Я лишь много позже узнал, что она свое глубокое, единственное, раз в жизни, чувство давно полностью истратила, в свои тринадцать — четырнадцать лет, на молодого человека много старше нее; его звали Олег Поль, он был в годы Гражданской войны, разрухи и голода в той же детской колонии, в которой была и Наташа. Он, видимо, не ответил на ее чувство, ушел в монахи, стал отшельником в Кавказских горах. В годы гонения на религию, 1926–м или 1927–м, он был арестован с другими отшельниками и по неправедному суду расстрелян. Память об Олеге Наташа хранила как величайшую драгоценность всю свою жизнь; за месяц до своего семидесятилетия, в 1977 году, умирая от рака, она попросила положить ей в гроб фотографию Олега — единственную, какая у нее была.
Я со всеми своими чувствами был ей совершенно не нужен.
Мое отношение к Наташе, сколько бы я ни пытался его скрыть, было, вероятно, ясно любопытствующим взорам посторонних, и это могло Наташу только раздражать. А мне расстаться со своим отношением к Наташе стало уже совершенно невозможно. Переносить сложившуюся ситуацию было тяжело. Особенно в те трудные 1927–1928 годы, когда так плохо, напряженно и, как казалось, совершенно беспросветно было дома. Я стал мрачным. А у Наташи настроение, словно в подражание ее отцу, менялось чуть ли не ежеминутно. Я, во всяком случае, не был способен уследить за его переменами и только впадал в тоску и безнадежность.

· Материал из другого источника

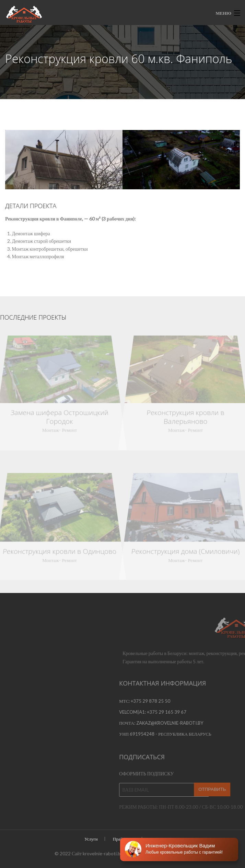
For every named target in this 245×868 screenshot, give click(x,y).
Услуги (91, 839)
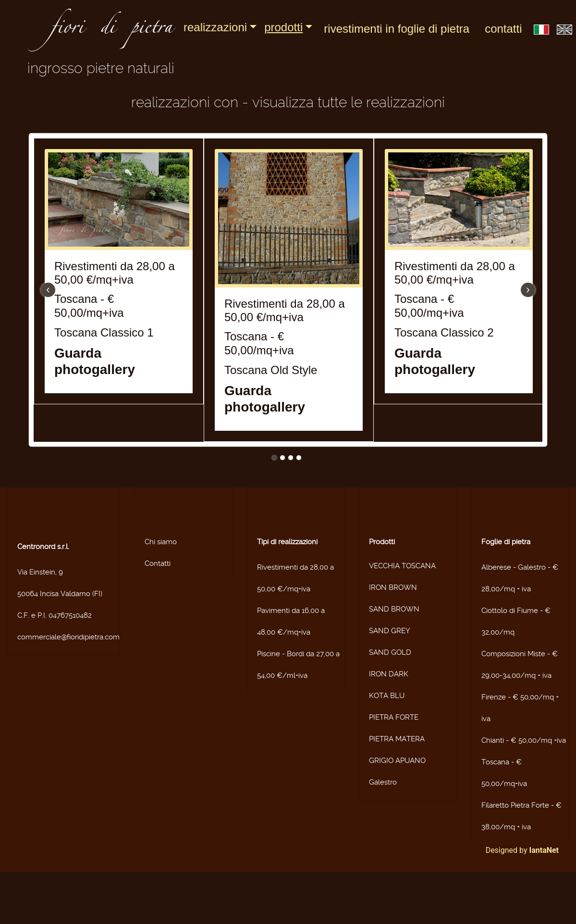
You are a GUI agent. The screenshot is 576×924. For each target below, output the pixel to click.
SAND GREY (390, 631)
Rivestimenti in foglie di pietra (396, 28)
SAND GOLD (390, 652)
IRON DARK (389, 674)
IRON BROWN (393, 587)
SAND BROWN (394, 609)
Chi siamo (160, 542)
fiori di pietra (111, 30)
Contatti (503, 28)
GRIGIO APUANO (397, 761)
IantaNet (544, 850)
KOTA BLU (387, 696)
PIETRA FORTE (393, 717)
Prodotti (283, 27)
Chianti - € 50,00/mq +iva (524, 740)
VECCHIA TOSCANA (402, 566)
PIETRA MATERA (397, 739)
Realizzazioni (215, 27)
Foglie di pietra (506, 542)
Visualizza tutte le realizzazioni (348, 102)
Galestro (383, 782)
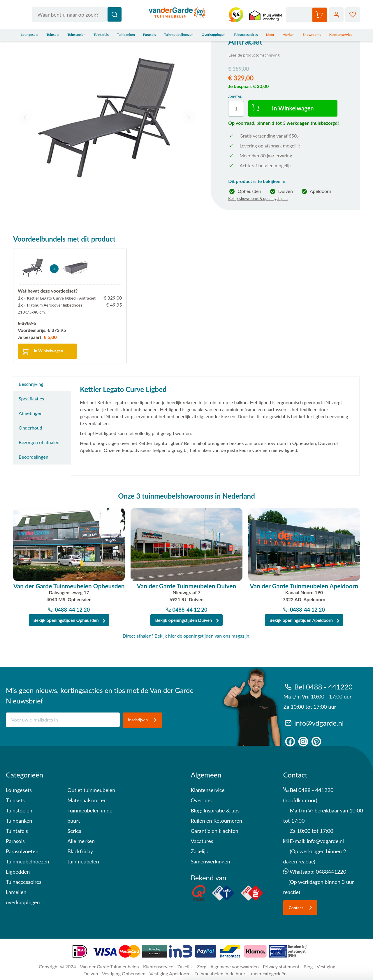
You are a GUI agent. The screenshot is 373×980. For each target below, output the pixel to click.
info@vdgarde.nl (314, 723)
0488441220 (331, 872)
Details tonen (29, 968)
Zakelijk (199, 851)
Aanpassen (325, 937)
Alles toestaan (324, 920)
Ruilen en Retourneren (216, 821)
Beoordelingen (33, 457)
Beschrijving (31, 384)
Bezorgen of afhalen (39, 442)
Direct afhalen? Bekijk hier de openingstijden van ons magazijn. (186, 636)
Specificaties (31, 398)
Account (336, 14)
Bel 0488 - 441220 (318, 687)
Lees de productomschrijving (254, 55)
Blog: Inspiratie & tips (215, 810)
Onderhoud (30, 428)
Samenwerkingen (210, 861)
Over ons (201, 800)
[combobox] (77, 14)
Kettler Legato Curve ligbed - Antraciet (61, 298)
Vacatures (202, 841)
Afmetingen (30, 413)
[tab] (42, 384)
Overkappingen (214, 35)
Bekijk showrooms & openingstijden (258, 199)
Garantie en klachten (214, 830)
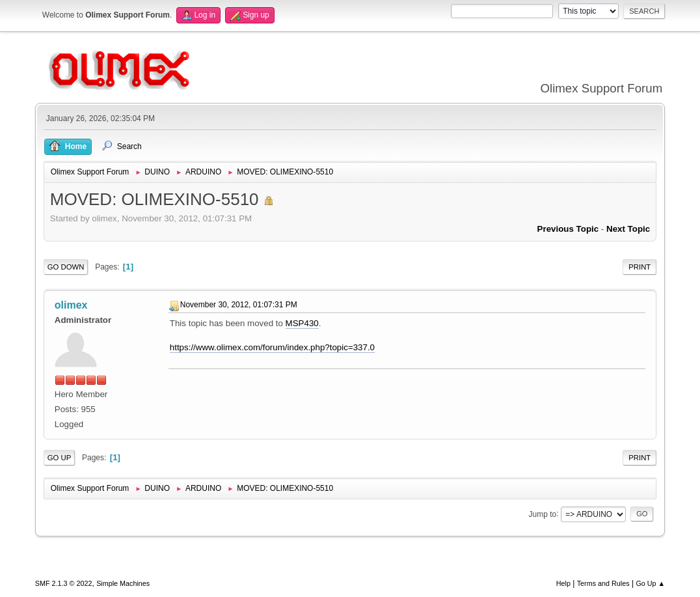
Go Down (66, 267)
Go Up (59, 458)
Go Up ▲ (650, 583)
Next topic (628, 229)
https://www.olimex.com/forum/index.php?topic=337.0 (272, 347)
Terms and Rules (603, 583)
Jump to (543, 514)
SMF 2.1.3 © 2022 (64, 583)
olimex (71, 305)
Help (563, 583)
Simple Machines (123, 583)
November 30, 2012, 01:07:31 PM (239, 305)
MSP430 (302, 323)
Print (639, 267)
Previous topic (568, 229)
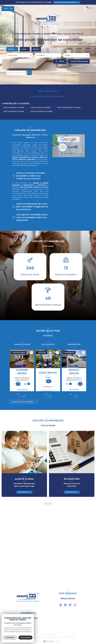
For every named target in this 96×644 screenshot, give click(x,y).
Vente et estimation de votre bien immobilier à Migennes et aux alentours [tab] (32, 206)
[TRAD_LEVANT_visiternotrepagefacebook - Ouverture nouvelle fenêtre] (65, 605)
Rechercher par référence (19, 69)
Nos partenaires (40, 637)
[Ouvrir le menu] (8, 8)
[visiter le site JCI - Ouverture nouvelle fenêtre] (24, 624)
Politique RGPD (64, 637)
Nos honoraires (28, 637)
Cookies (74, 637)
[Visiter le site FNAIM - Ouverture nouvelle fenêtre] (32, 624)
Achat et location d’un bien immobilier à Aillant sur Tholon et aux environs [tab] (30, 176)
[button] (24, 396)
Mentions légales (52, 637)
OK (30, 73)
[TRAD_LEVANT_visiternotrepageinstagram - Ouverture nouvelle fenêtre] (75, 605)
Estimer (36, 49)
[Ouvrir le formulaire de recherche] (60, 61)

Своей кульминации неясное и непонятное мне поведение Наташи достигло летом 1928 года, когда ей было двадцать лет. Она уехала на месяц в Киев. Я стал писать ей чуть ли не каждый день, редко пропуская какое‑то короткое время, опасаясь, как бы не надоесть слишком большим обилием писем. Наташа отвечала регулярно, но постепенно письма стали приходить реже, а главное, стали какими-то равнодушными и небрежными. И наконец где‑то посередине ее пребывания в отъезде, когда я только собирался написать подробное письмо о виденном мною накануне и очень меня поразившем спектакле японского театра «Кабуки», приехавшего в Москву на гастроли, — вдруг пришло из Киева не письмо, а небрежная записка из нескольких, совсем немногих фраз, явно «для отписки», холодная и безразличная, явно свидетельствовшая о том, что мысли Наташи заняты чем‑то от меня отдаленным. Письмо о театре «Кабуки» написано не было, и я вообще решил больше ничего не писать. А Наташа до своего возвращения в Москву не подумала, почему это я вдруг перестал писать, и сама перестала писать тоже.